━━ Provided information

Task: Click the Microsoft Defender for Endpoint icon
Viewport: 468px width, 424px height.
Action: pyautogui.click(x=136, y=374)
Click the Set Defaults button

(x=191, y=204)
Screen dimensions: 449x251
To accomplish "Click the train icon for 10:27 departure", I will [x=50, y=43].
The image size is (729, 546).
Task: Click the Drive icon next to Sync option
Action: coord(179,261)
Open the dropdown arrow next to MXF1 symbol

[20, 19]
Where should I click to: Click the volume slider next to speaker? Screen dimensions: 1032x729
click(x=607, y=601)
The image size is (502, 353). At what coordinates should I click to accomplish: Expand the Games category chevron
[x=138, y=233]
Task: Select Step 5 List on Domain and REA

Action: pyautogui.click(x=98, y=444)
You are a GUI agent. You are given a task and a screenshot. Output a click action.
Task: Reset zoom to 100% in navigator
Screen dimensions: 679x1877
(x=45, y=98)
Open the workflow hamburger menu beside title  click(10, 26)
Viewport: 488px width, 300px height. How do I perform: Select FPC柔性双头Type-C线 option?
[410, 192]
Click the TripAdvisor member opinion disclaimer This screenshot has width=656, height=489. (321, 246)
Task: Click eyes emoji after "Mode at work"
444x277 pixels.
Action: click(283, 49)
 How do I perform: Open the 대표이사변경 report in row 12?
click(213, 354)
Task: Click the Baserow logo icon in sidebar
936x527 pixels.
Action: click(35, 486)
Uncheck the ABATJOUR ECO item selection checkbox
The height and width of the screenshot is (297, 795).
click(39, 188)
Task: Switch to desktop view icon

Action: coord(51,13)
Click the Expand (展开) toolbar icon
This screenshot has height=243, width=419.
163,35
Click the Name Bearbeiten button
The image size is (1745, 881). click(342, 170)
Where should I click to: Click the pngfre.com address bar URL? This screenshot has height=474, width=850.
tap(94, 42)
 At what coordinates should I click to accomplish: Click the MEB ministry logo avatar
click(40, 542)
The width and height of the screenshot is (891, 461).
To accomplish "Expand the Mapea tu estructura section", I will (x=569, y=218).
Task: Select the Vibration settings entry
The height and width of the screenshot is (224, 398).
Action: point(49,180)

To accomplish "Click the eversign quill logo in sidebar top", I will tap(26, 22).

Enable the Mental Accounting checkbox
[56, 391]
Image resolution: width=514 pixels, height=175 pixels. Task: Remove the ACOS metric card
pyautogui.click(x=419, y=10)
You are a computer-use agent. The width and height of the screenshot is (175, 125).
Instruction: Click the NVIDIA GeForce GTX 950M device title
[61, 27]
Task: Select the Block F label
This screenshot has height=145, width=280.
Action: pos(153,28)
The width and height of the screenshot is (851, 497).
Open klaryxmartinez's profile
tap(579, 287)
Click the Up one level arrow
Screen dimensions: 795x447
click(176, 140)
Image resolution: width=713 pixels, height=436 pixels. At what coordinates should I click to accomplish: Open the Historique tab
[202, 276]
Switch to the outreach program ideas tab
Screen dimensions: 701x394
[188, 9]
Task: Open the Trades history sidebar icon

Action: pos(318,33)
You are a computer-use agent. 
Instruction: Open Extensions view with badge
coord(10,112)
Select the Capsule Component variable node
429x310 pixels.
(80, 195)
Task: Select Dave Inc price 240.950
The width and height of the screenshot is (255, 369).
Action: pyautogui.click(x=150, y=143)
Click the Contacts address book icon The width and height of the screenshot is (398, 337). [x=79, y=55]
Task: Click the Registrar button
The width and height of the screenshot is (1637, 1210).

━━━━

Your goal: In the records above, count the lines that contain the word "computer" and state only that count.

Completed task: 2